Service areaDowntown, Washington, D.C.
Service typeDowntown circulator
Daily ridership18,800 (Q2 2016)[2]
Annual ridership5.4 million (FY2016)[1]
Fuel typeDiesel, Diesel-electric Hybrid, Electric bus
OperatorRATP Dev

The DC Circulator is a bus system in Washington, D.C. The District of Columbia Department of Transportation, the Washington Metropolitan Area Transit Authority, and DC Surface Transit operate the service in a public-private partnership with RATP Dev, although it has been proposed that the District of Columbia Department of Transportation operate the Circulator directly.[3]

The DC Circulator buses are similar to shuttle buses since they operate on a predictable fixed route and schedule, and run between the city's main attractions and some of the more popular neighborhoods for visitors. The service began in 2005, and passengers increased as the routes grew from two to five. Ridership peaked in 2011, and has decreased since then. The top month was July 2011, with 546,000 riders; the busiest month in 2014 was also July, with 470,000 riders.[4] The subsidy per rider is unusually high; in 2016, it averaged $3.32.[1]

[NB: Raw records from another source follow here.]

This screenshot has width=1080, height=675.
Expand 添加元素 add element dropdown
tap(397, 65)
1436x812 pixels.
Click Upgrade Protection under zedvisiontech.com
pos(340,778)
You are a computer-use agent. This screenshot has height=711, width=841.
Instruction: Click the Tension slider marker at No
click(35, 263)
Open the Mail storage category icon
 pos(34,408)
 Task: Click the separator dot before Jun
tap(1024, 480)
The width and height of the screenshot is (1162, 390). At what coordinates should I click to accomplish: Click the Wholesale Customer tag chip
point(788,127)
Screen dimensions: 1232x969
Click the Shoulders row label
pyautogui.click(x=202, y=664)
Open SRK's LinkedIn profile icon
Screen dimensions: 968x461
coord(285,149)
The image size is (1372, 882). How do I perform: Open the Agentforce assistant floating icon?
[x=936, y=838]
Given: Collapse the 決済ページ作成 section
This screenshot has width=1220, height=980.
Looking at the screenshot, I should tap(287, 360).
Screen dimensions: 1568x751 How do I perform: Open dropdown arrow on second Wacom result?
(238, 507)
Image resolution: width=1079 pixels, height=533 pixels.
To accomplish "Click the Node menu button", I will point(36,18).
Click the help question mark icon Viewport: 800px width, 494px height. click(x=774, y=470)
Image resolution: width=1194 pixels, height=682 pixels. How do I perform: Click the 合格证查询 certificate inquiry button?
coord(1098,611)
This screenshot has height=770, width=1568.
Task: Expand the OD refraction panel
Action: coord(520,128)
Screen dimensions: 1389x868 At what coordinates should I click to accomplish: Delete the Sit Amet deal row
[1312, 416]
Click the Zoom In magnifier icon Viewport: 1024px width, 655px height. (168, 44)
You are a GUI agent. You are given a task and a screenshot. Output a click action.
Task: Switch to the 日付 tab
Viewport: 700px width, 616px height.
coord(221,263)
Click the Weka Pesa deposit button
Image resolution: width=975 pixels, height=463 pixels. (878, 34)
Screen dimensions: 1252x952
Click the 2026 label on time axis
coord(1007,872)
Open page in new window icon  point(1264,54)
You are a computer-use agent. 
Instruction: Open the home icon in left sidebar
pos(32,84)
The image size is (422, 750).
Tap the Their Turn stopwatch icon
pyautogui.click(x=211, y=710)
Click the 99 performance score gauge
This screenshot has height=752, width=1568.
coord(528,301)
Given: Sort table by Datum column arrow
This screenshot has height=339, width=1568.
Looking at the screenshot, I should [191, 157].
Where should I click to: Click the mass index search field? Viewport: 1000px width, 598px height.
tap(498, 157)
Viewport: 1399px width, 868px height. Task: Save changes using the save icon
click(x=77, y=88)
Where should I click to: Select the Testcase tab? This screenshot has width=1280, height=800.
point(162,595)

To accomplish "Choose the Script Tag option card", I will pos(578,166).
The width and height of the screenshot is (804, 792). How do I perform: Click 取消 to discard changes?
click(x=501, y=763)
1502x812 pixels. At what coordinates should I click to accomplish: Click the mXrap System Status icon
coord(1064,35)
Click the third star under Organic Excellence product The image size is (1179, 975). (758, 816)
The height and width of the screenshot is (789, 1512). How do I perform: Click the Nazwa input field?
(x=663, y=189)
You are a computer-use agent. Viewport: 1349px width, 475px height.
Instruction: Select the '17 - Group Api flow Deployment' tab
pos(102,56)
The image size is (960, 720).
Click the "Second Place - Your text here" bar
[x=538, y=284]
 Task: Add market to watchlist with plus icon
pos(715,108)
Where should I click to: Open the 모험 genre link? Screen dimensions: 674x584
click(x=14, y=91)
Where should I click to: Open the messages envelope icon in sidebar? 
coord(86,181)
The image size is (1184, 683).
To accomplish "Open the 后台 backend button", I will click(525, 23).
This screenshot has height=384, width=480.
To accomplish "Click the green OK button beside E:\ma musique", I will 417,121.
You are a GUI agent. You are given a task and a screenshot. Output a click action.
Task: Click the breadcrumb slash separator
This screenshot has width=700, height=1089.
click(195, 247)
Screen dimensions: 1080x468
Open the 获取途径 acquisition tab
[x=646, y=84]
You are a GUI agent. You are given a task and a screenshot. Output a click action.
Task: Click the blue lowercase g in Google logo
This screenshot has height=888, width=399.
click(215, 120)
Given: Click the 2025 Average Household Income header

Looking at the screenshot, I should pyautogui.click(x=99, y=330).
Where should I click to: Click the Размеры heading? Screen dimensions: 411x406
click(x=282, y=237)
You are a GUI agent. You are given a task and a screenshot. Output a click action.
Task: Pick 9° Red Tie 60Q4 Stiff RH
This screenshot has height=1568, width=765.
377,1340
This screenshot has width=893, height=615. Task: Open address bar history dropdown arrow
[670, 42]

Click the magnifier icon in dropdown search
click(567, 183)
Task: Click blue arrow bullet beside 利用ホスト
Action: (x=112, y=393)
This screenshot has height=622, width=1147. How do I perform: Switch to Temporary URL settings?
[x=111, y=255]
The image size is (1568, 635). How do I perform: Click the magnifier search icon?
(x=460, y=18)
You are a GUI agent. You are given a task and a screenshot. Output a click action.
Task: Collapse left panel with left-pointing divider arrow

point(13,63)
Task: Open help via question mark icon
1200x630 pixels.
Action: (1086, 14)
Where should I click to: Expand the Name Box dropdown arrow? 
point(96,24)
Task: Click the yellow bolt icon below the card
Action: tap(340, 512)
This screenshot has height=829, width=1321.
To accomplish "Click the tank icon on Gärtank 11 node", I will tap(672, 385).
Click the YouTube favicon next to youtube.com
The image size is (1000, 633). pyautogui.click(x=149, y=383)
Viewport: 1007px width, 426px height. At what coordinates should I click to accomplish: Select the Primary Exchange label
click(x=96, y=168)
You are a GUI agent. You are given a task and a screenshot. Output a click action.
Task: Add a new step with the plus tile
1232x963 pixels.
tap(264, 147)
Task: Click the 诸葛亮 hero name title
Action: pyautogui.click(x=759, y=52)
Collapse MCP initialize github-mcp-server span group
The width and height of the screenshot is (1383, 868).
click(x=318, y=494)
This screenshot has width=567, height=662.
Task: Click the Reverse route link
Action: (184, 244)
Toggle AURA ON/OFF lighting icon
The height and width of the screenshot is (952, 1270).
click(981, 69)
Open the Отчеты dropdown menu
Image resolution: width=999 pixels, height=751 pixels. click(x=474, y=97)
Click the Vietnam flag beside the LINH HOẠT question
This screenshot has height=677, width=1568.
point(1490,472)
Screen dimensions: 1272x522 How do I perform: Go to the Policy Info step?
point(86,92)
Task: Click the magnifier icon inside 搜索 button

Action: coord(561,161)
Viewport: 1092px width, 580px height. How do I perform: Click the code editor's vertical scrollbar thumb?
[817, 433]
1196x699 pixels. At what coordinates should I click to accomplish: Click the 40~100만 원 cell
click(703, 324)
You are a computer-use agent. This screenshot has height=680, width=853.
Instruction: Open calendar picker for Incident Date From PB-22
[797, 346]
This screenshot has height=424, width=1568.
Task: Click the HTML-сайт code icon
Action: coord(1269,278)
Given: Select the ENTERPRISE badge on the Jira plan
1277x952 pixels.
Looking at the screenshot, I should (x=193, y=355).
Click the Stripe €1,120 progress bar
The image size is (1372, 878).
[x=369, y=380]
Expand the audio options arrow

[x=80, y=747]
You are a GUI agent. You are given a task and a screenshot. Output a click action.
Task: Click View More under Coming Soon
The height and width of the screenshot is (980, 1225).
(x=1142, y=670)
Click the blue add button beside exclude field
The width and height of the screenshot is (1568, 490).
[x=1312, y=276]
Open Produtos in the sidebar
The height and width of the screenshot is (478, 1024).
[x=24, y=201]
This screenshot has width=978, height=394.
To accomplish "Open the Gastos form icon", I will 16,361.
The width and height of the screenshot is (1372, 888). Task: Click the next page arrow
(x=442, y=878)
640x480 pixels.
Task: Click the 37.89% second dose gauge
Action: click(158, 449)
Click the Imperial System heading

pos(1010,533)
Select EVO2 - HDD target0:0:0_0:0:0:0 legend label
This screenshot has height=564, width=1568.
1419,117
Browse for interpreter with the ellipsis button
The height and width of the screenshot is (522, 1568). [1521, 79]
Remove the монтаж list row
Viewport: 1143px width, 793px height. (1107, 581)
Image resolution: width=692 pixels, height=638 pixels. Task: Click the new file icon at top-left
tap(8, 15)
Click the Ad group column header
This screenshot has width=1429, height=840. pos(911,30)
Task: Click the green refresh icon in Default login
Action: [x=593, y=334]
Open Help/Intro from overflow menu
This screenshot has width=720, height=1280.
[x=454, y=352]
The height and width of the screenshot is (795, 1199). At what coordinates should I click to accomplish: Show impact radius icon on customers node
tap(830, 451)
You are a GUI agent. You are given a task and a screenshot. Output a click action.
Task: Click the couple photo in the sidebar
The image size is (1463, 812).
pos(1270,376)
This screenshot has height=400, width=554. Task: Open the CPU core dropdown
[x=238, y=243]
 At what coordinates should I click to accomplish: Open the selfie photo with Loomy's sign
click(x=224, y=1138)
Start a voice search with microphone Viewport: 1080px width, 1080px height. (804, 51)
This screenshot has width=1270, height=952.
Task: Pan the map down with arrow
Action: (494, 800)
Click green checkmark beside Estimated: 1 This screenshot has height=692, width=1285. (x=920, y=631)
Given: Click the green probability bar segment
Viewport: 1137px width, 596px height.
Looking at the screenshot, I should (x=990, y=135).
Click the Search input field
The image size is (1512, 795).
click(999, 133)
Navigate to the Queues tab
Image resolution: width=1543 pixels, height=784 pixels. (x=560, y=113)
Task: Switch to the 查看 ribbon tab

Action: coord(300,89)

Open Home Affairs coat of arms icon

The fare per ride is $1.00.[5]


The concept of a separate downtown bus was included in a 1997 report by the National Capital Planning Commission (NCPC). The report called for "a simple, inexpensive, and easily navigable surface transit system that complements Metrobus and Metrorail."[1] The next year, representatives of the Commission, the District of Columbia Department of Transportation, the Washington Metropolitan Area Transit Authority, and the Downtown D.C. business improvement district met to plan what would become the Circulator.[6]

After selecting First Transit as the system operator, the DC Circulator started service in July 2005 with two routes: one along K Street from Union Station to Georgetown, and a second from the Walter E. Washington Convention Center to the Southwest Waterfront.[6]

Additional routes were later added to serve the National Mall (2006), the 14th Street Corridor (2009), the Washington Navy Yard (2009), Rosslyn to Dupont Circle (2010), and the Skyland Town Center development in Southeast Washington (2011).[1] The two lines that served the National Mall and the Southwest Waterfront were discontinued in 2011 due to low ridership and redundant service.[7][8] The National Mall route was reinstated on June 15, 2015. The route is operated in collaboration with the National Park Service.[9]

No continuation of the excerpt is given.